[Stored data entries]
☆ ☆ ☆

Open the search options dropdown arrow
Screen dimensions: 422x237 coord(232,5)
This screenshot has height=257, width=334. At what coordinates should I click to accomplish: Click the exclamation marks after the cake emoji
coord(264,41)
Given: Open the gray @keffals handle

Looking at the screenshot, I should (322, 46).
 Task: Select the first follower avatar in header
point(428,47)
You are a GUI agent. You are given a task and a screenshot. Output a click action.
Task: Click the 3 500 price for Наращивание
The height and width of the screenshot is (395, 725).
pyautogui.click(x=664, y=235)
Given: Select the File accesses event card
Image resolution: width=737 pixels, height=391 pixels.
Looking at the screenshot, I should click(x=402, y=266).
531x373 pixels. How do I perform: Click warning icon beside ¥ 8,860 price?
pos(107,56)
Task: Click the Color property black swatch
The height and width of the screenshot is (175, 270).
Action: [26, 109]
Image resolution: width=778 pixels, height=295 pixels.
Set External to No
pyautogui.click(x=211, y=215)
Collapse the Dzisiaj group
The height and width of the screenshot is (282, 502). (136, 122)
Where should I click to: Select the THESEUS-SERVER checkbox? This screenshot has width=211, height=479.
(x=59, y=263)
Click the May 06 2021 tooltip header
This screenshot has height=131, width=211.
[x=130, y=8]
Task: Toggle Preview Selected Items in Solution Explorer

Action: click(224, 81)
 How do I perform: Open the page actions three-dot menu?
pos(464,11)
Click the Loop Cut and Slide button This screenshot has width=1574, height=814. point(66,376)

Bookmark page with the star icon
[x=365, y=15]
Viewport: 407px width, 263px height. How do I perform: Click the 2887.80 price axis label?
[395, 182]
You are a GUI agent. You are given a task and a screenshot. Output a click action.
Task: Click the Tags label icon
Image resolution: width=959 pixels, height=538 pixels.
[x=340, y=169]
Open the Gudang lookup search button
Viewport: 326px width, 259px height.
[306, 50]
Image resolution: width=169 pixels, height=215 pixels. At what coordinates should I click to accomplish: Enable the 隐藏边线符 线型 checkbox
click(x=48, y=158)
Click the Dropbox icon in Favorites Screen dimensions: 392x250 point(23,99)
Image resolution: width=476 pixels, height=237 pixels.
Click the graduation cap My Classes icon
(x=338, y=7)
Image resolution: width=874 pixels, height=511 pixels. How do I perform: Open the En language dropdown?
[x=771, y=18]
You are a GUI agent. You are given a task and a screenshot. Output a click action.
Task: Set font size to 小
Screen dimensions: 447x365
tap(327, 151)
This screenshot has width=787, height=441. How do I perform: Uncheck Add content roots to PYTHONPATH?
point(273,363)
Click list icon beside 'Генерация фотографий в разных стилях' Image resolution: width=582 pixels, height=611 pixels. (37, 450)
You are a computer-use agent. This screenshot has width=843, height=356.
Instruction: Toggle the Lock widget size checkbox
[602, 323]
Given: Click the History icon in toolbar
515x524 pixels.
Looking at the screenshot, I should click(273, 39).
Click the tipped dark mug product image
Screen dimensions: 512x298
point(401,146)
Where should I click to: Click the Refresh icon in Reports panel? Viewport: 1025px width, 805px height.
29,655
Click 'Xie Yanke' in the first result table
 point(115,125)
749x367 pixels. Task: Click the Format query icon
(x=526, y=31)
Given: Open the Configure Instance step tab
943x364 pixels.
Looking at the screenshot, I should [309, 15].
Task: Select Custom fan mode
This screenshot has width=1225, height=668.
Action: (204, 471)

☆ ☆ ☆

__ABOUT THIS EXERCISE__.
Repeat all of the entries above exactly.

__TASK RESPONSE__.
Open the search options dropdown arrow
Screen dimensions: 422x237 coord(232,5)
This screenshot has height=257, width=334. At what coordinates should I click to accomplish: Click the exclamation marks after the cake emoji
coord(264,41)
Given: Open the gray @keffals handle

Looking at the screenshot, I should (322, 46).
 Task: Select the first follower avatar in header
point(428,47)
You are a GUI agent. You are given a task and a screenshot. Output a click action.
Task: Click the 3 500 price for Наращивание
The height and width of the screenshot is (395, 725).
pyautogui.click(x=664, y=235)
Given: Select the File accesses event card
Image resolution: width=737 pixels, height=391 pixels.
Looking at the screenshot, I should click(x=402, y=266).
531x373 pixels. How do I perform: Click warning icon beside ¥ 8,860 price?
pos(107,56)
Task: Click the Color property black swatch
The height and width of the screenshot is (175, 270).
Action: [26, 109]
Image resolution: width=778 pixels, height=295 pixels.
Set External to No
pyautogui.click(x=211, y=215)
Collapse the Dzisiaj group
The height and width of the screenshot is (282, 502). (136, 122)
Where should I click to: Select the THESEUS-SERVER checkbox? This screenshot has width=211, height=479.
(x=59, y=263)
Click the May 06 2021 tooltip header
This screenshot has height=131, width=211.
[x=130, y=8]
Task: Toggle Preview Selected Items in Solution Explorer

Action: click(224, 81)
 How do I perform: Open the page actions three-dot menu?
pos(464,11)
Click the Loop Cut and Slide button This screenshot has width=1574, height=814. point(66,376)

Bookmark page with the star icon
[x=365, y=15]
Viewport: 407px width, 263px height. How do I perform: Click the 2887.80 price axis label?
[395, 182]
You are a GUI agent. You are given a task and a screenshot. Output a click action.
Task: Click the Tags label icon
Image resolution: width=959 pixels, height=538 pixels.
[x=340, y=169]
Open the Gudang lookup search button
Viewport: 326px width, 259px height.
[306, 50]
Image resolution: width=169 pixels, height=215 pixels. At what coordinates should I click to accomplish: Enable the 隐藏边线符 线型 checkbox
click(x=48, y=158)
Click the Dropbox icon in Favorites Screen dimensions: 392x250 point(23,99)
Image resolution: width=476 pixels, height=237 pixels.
Click the graduation cap My Classes icon
(x=338, y=7)
Image resolution: width=874 pixels, height=511 pixels. How do I perform: Open the En language dropdown?
[x=771, y=18]
You are a GUI agent. You are given a task and a screenshot. Output a click action.
Task: Set font size to 小
Screen dimensions: 447x365
tap(327, 151)
This screenshot has width=787, height=441. How do I perform: Uncheck Add content roots to PYTHONPATH?
point(273,363)
Click list icon beside 'Генерация фотографий в разных стилях' Image resolution: width=582 pixels, height=611 pixels. (37, 450)
You are a computer-use agent. This screenshot has width=843, height=356.
Instruction: Toggle the Lock widget size checkbox
[602, 323]
Given: Click the History icon in toolbar
515x524 pixels.
Looking at the screenshot, I should click(273, 39).
Click the tipped dark mug product image
Screen dimensions: 512x298
point(401,146)
Where should I click to: Click the Refresh icon in Reports panel? Viewport: 1025px width, 805px height.
29,655
Click 'Xie Yanke' in the first result table
 point(115,125)
749x367 pixels. Task: Click the Format query icon
(x=526, y=31)
Given: Open the Configure Instance step tab
943x364 pixels.
Looking at the screenshot, I should [309, 15].
Task: Select Custom fan mode
This screenshot has width=1225, height=668.
Action: (204, 471)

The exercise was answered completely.